Put each line of the items below into a JSON list of strings, one string per line, and omit the blank lines. Leave the pictures out of the list.
* start *
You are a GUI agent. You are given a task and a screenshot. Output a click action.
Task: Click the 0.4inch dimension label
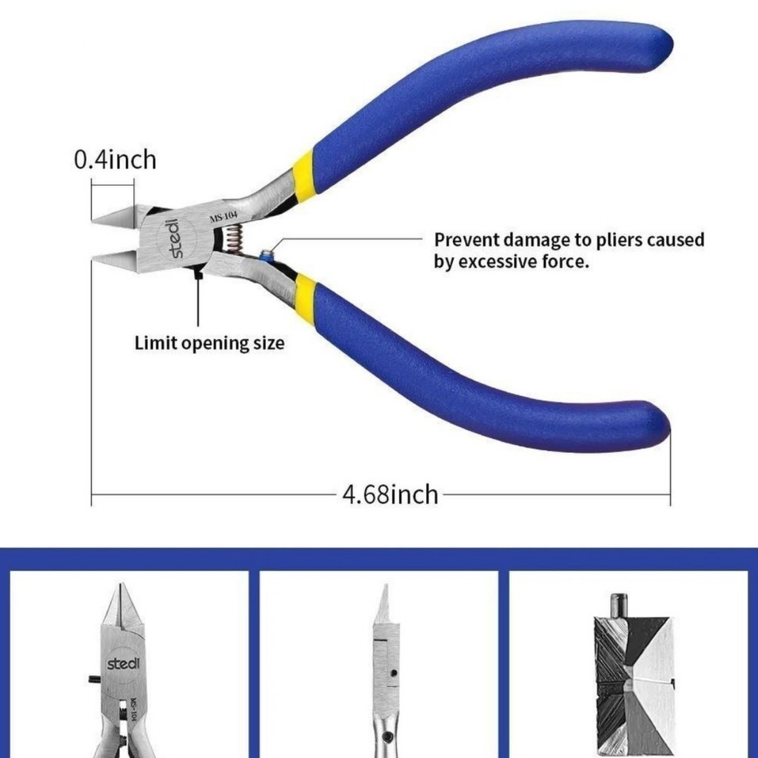(115, 159)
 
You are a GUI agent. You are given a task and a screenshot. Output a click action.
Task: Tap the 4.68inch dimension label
(389, 494)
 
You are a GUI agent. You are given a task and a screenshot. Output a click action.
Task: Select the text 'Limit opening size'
(209, 343)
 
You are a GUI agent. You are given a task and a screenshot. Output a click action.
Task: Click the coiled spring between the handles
(232, 239)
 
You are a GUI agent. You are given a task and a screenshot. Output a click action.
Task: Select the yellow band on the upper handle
(304, 172)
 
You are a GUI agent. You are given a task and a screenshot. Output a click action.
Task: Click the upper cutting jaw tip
(100, 218)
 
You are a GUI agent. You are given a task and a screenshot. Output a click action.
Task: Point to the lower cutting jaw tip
(100, 259)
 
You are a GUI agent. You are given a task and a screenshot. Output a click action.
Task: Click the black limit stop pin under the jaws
(198, 275)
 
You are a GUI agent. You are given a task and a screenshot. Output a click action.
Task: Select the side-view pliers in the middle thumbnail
(384, 666)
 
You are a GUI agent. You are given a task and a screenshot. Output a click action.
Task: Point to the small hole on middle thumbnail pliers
(394, 674)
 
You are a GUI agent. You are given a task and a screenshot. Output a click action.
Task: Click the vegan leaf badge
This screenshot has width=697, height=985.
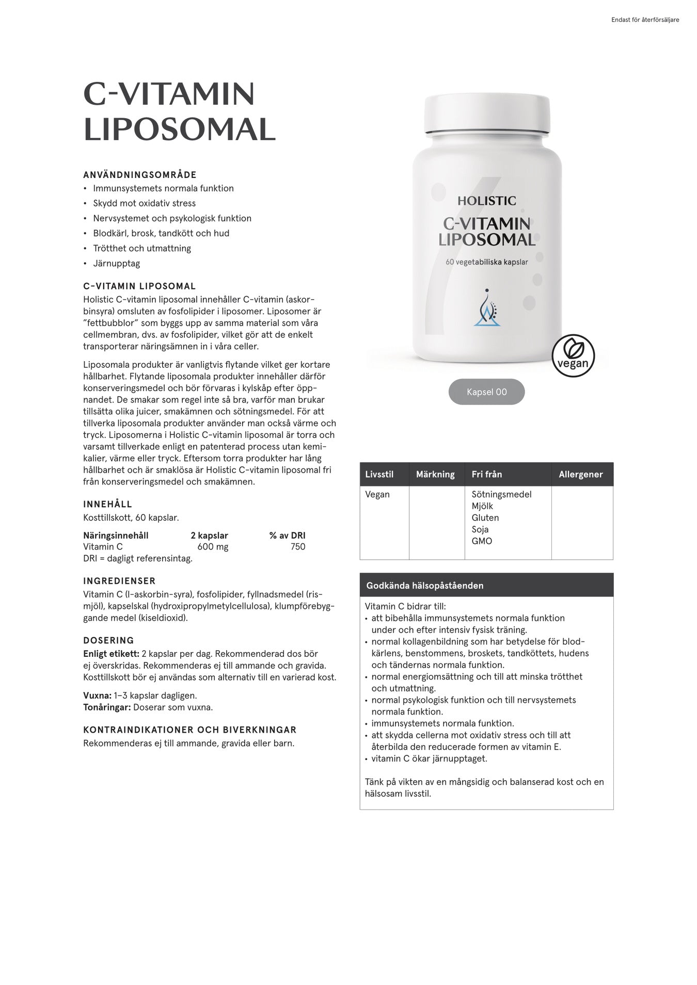pyautogui.click(x=573, y=356)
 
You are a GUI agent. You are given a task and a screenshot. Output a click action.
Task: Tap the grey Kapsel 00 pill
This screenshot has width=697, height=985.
pyautogui.click(x=486, y=392)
* end *
__Complete answer__
[
  "You are a GUI agent. You are given a task and a screenshot. Output a click action.",
  "Task: Click the 0.4inch dimension label",
  "(115, 159)",
  "You are a GUI agent. You are given a task and a screenshot. Output a click action.",
  "Task: Tap the 4.68inch dimension label",
  "(389, 494)",
  "You are a GUI agent. You are given a task and a screenshot. Output a click action.",
  "Task: Select the text 'Limit opening size'",
  "(209, 343)",
  "You are a GUI agent. You are given a task and a screenshot. Output a click action.",
  "Task: Click the coiled spring between the handles",
  "(232, 239)",
  "You are a GUI agent. You are given a task and a screenshot. Output a click action.",
  "Task: Select the yellow band on the upper handle",
  "(304, 172)",
  "You are a GUI agent. You are given a task and a screenshot. Output a click action.",
  "Task: Click the upper cutting jaw tip",
  "(100, 218)",
  "You are a GUI agent. You are given a task and a screenshot. Output a click action.",
  "Task: Point to the lower cutting jaw tip",
  "(100, 259)",
  "You are a GUI agent. You are given a task and a screenshot. Output a click action.",
  "Task: Click the black limit stop pin under the jaws",
  "(198, 275)",
  "You are a GUI agent. You are given a task and a screenshot. Output a click action.",
  "Task: Select the side-view pliers in the middle thumbnail",
  "(384, 666)",
  "You are a GUI agent. You are given a task and a screenshot. Output a click action.",
  "Task: Point to the small hole on middle thumbnail pliers",
  "(394, 674)",
  "You are a GUI agent. You are given a task and a screenshot. Output a click action.",
  "Task: Click the vegan leaf badge",
  "This screenshot has width=697, height=985.",
  "pyautogui.click(x=573, y=356)",
  "You are a GUI agent. You are given a task and a screenshot. Output a click action.",
  "Task: Tap the grey Kapsel 00 pill",
  "This screenshot has width=697, height=985.",
  "pyautogui.click(x=486, y=392)"
]